夜が白んできた頃、クラウディア嬢を発見、保護したとの報が入ったときには、三人とも勢い込んで立ち上がった。兄君のルイス様、王太子殿下の二人は、毛布に包まれ騎士団の者に抱えられるクラウディア嬢の許へ駆け寄ると、安堵からか申し訳なさからか、その場に崩れ落ちた。
崖の窪みに小さくなってはまっていたというクラウディア嬢は、あちこち擦り傷だらけで、足首は腫れて歩けず、夜間は気温の下がる山で一晩過ごしたので低体温に陥って青い顔をしていた。我が息子ラルフは、そばには近寄れず、震える手で私の服の裾を握り締めて、遠目にそのお姿を見ていた。

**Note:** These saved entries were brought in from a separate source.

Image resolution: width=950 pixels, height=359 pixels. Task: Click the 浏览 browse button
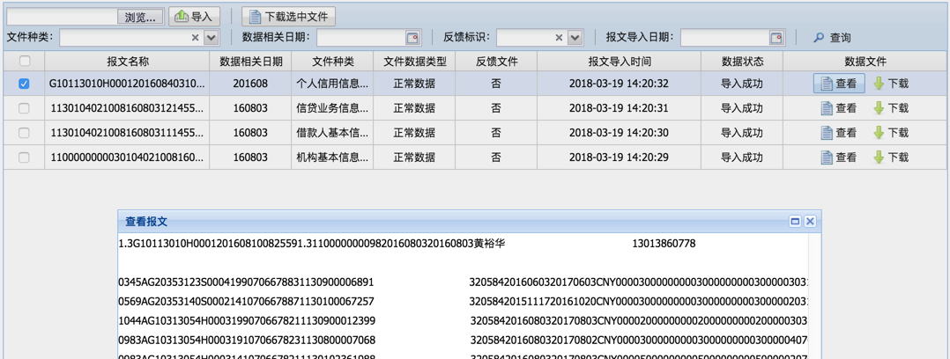(x=140, y=17)
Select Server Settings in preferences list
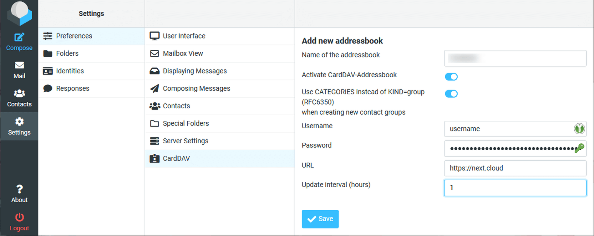Image resolution: width=594 pixels, height=236 pixels. 185,141
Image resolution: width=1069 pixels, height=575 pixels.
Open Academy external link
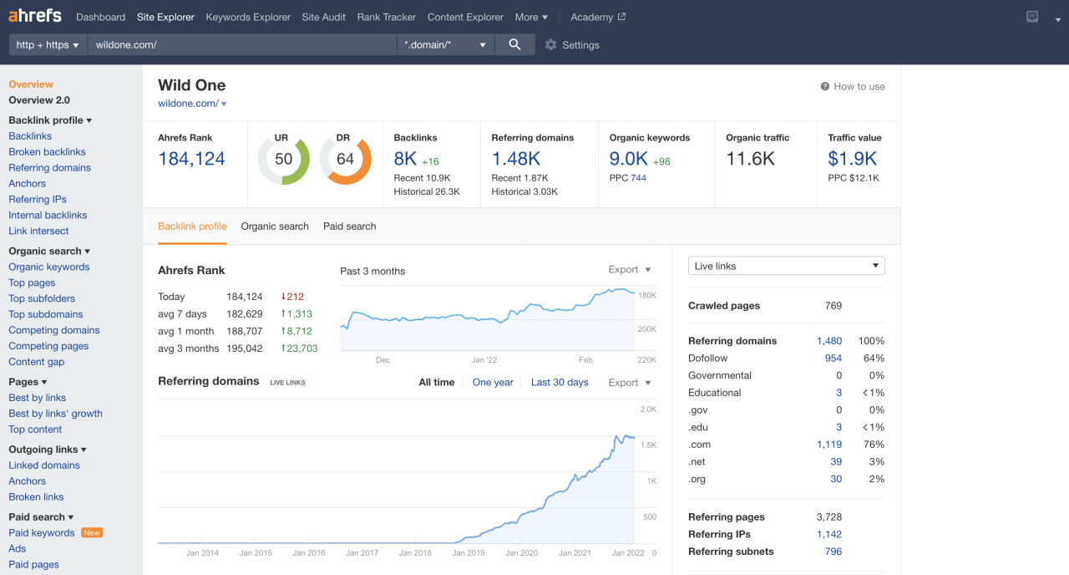coord(598,17)
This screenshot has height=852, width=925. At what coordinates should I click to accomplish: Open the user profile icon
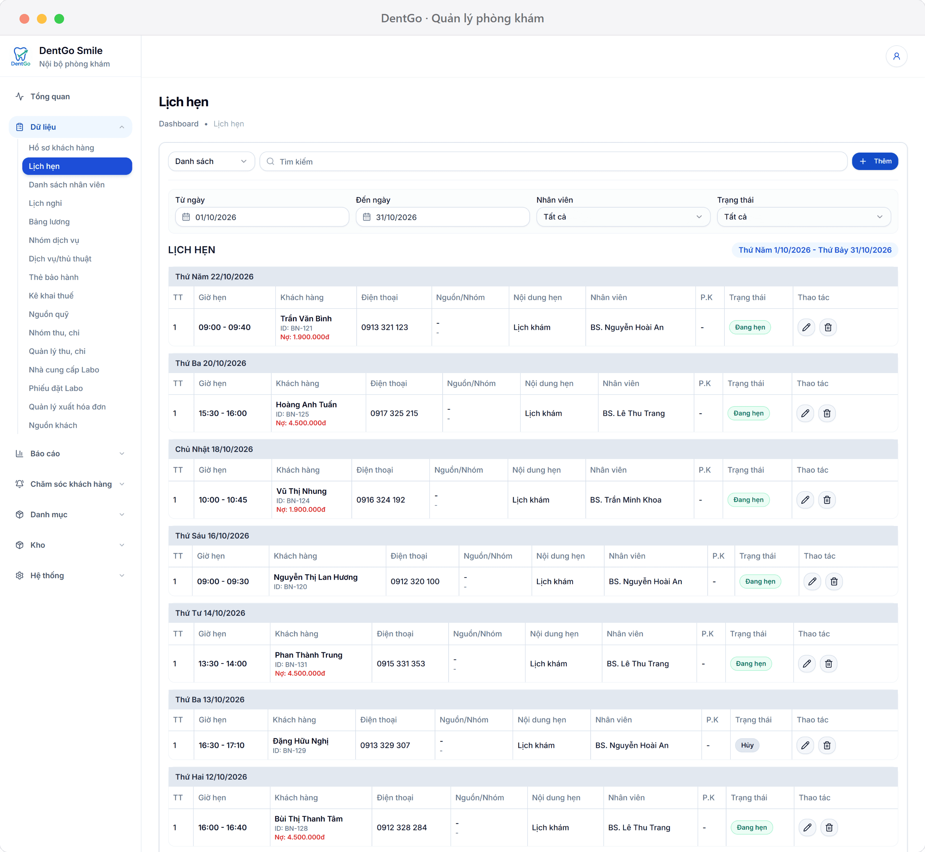pyautogui.click(x=896, y=56)
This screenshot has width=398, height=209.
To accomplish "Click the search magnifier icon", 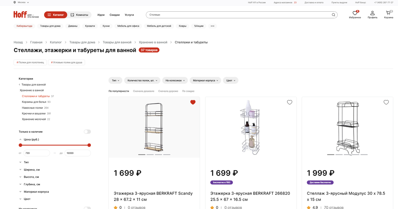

が、目を開けたクラウディア嬢のアイスブルーの瞳が、兄君や王太子殿下を素通りしてこちらを見た。唇が微かに開閉し、何か伝えようとしている。声の届くところまで歩いていくと、息子は服の裾から手を離してクラウディア嬢の許へ駆け寄った。
「ごめん、クラウディア。ごめん。ごめんね……」
「ラルフ様……。ありがとうございます」
「なんでお礼なんか!」
「皆様、お怪我はないですか?」
「君以外はね」
その言葉に薄く微笑まれたクラウディア嬢は、くるまれた毛布の間から、その白くて細い、傷だらけの手を出されて、ラルフの頭をそっと撫でた。
「私は大丈夫。皆様ご無事なようで良かった……」
その言葉で唐突に悟った。この少女は王太子を、兄を、友を、守ったのだ。同じように悟ったであろうラルフは何も答えず、年下の少女にされるがままに撫でられた後、一歩下がり、頭に乗せられていた小さな手を取った。
傷だらけの手をじっと見つめる。
「もう二度と、怖い目には遭わせません。生涯、おそばを離れずあなたを守ります」
騎士としての礼をとり、主君への誓いとして、その手の甲に額をつける。そうして顔を上げた小さな騎士の瞳には、決意の炎が宿っていた。